A statistical table of equipmentproduction products (sorted by solubility)
Product Name | Active Ingredient Solubility | Suitable Cleaning Agent | Allowable Residue Limit μg/cm² |
Product A | 1 | 1%NaOH Hot Water Solution | 1.5 |
Product B | 1 | 95% Ethanol | 2.5 |
Product C | 1 | 70% Ethanol | 3 |
Product D | 2 | Hot Water | 2.5 |
Product E | 3 | Water | 2 |
Product F | 4 | Water | 1 |
Can be seen from the table, products C, D, B, E, can be cleaned with water-soluble cleaners, the most insoluble product C should be selected as the reference product, cleaning agent 1% NaOH hot water solution, the allowable residue limit is set at 1.5μ g/cm2。 Product A, hex with ethanol as a cleaning agent, can be counted as another category, should choose product A as the representative product, the cleaning agent is 95% ethanol, the allowable residue limit is set at 2.5μg /cm2. The cleaning method is designed according to the condition of the equipment, the established cleaning agent and the residue limits. Cleaned and verified in accordance with the law after production.
The cleaning verification test is carried out at least 3 times, and after each batch of production, it is cleaned according to the cleaning procedures, and the cleaning effect is checked according to the verification plan, and the sampling is taken and inspected.
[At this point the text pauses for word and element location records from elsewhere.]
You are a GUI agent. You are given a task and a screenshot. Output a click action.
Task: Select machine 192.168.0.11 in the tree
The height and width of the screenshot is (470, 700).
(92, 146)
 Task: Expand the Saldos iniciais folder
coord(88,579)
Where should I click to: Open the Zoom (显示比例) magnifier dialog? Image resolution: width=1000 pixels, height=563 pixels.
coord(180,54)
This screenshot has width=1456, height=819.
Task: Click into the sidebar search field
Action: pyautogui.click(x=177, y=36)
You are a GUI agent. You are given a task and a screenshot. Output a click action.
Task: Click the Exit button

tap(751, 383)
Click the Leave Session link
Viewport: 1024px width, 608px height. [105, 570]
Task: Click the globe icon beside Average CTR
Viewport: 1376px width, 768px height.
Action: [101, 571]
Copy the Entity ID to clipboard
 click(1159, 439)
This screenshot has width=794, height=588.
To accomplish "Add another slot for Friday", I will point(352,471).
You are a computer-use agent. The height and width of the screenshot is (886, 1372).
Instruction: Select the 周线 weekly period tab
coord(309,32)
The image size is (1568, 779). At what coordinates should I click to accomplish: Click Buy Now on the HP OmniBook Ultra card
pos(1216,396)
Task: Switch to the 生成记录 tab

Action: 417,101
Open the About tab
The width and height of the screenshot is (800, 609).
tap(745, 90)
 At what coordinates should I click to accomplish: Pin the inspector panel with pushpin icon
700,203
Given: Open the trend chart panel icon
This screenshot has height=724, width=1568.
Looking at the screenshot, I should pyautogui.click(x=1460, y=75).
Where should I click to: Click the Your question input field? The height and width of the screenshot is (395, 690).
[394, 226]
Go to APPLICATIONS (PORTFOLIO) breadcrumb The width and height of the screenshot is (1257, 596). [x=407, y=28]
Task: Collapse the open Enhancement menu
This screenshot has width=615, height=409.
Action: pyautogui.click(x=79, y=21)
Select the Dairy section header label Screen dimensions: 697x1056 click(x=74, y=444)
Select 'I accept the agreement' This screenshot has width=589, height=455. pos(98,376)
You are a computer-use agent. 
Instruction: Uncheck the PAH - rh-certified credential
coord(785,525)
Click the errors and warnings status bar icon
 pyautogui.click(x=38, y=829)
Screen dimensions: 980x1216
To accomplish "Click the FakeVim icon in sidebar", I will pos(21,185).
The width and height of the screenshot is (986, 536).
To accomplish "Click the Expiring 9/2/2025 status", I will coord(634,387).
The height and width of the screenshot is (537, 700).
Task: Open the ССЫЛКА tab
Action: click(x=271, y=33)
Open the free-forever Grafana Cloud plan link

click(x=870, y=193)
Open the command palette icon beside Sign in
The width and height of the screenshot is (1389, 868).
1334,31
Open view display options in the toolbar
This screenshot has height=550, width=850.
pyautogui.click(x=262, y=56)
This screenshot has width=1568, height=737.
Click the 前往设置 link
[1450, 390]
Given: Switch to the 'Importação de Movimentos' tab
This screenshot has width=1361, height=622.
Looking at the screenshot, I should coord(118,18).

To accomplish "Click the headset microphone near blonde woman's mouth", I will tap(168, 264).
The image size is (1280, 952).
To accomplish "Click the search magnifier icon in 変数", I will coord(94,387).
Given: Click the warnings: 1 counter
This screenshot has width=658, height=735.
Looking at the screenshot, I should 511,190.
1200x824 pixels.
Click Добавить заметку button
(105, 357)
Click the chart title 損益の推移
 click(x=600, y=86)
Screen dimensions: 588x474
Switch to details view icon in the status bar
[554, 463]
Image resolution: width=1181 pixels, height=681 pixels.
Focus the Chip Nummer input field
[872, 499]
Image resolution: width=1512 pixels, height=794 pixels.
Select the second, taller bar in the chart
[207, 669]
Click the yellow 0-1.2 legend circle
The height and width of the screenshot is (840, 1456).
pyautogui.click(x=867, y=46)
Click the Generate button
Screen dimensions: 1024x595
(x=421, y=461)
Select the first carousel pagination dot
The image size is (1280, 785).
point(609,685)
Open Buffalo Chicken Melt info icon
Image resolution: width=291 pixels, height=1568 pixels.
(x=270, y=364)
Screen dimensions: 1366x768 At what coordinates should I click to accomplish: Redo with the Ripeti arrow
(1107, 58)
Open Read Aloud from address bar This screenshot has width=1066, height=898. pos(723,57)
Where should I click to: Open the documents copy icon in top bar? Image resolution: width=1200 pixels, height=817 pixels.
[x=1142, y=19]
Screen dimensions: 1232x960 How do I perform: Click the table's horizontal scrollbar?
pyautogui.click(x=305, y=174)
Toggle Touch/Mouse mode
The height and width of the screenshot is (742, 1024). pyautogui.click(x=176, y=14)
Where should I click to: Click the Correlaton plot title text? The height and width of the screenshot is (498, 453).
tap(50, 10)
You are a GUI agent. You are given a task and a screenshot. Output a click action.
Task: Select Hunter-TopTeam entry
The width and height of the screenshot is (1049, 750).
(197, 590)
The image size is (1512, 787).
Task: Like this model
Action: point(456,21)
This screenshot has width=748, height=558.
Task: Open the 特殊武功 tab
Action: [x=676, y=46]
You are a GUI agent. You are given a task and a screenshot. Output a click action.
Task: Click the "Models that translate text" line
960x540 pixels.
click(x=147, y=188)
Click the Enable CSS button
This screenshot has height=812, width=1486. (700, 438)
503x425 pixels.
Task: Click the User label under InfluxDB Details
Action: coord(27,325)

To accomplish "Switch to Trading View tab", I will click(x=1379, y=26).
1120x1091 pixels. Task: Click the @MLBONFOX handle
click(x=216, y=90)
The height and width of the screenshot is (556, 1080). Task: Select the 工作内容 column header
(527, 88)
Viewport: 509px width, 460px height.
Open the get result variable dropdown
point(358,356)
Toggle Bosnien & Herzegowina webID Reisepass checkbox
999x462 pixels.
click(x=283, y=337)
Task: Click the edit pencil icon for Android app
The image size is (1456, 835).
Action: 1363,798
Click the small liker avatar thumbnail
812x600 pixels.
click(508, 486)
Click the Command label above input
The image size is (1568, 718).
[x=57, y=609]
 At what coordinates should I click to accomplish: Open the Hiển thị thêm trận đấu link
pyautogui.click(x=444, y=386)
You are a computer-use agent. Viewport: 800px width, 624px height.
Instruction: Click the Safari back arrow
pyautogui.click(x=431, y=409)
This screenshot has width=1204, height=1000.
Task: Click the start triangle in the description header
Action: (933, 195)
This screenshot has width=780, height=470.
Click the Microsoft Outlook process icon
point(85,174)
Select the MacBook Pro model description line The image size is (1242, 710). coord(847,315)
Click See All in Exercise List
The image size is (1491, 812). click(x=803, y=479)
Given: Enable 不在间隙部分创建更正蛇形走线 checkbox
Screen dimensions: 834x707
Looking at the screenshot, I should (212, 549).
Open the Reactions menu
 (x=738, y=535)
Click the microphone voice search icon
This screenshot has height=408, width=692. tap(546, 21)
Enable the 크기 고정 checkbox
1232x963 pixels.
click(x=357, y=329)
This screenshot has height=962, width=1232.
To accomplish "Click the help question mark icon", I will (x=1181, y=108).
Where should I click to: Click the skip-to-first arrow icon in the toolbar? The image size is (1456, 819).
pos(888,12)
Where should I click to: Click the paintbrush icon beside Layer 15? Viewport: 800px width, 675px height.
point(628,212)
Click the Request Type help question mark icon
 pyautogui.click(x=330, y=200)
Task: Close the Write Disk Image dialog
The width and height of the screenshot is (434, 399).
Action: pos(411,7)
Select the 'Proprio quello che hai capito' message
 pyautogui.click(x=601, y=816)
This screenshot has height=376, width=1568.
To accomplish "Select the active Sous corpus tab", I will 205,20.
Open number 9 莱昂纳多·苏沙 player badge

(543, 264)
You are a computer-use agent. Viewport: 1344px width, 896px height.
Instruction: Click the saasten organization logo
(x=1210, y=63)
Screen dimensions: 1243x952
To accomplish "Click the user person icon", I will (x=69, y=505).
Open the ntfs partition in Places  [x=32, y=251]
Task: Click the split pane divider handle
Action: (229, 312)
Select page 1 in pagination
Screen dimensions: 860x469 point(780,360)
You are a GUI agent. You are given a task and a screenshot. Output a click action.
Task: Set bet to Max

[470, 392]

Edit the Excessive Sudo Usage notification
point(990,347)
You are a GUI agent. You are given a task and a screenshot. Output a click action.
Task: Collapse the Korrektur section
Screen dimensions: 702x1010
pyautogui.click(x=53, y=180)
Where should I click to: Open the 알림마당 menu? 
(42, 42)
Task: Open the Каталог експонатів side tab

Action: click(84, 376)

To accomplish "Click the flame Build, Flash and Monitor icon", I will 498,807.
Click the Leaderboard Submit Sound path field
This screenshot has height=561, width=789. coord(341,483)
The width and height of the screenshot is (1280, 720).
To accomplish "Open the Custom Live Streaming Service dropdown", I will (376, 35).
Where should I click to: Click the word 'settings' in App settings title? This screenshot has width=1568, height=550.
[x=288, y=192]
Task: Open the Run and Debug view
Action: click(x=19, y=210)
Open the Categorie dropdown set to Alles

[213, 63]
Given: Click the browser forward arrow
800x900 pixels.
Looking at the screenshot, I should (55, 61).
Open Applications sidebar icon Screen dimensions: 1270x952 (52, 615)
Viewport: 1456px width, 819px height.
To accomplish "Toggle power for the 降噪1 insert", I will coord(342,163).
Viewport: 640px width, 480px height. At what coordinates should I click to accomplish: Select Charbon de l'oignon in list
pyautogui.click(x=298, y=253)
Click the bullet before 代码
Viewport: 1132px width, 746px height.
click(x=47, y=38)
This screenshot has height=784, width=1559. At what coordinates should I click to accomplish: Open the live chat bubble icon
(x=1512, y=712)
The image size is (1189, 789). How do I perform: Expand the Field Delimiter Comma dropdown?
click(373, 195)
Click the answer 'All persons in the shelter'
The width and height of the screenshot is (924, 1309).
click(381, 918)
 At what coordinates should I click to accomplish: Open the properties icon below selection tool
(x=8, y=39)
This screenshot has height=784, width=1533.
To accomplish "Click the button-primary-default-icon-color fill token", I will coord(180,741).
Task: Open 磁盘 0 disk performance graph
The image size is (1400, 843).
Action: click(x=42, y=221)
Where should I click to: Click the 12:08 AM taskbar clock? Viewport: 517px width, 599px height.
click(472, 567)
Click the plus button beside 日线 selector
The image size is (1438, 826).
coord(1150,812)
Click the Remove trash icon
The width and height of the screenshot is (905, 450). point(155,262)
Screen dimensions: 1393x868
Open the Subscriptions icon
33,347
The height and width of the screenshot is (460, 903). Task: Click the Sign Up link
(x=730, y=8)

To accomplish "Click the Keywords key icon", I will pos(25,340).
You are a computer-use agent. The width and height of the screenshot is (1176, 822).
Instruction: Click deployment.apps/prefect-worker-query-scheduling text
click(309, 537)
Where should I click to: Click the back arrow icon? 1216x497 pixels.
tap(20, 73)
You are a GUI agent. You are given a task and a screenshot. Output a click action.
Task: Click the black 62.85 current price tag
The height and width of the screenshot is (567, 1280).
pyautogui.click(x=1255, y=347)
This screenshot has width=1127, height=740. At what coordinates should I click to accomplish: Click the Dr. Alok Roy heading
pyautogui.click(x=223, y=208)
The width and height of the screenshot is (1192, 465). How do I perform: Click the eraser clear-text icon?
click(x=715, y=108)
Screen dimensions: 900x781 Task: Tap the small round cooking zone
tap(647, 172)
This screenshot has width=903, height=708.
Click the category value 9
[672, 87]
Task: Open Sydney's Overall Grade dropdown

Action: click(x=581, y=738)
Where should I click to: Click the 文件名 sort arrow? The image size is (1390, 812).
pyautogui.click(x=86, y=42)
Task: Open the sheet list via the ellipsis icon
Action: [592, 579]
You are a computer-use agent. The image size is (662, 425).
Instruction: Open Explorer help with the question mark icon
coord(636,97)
Repeat the above process 3 times, and the results of 3 trials should meet the predetermined criteria. If individual test results exceed the standard, the causes must be investigated in detail. If there is evidence that the results exceeded the standard due to sampling, laboratory errors, etc., this data can be deleted from the statistics. Otherwise, validation failures should be judged. Resampling and re-testing until clean should not be used. Failure to verify means that the cleaning protocol is defective and should be modified according to the clues provided by the test results, followed by a new round of verification.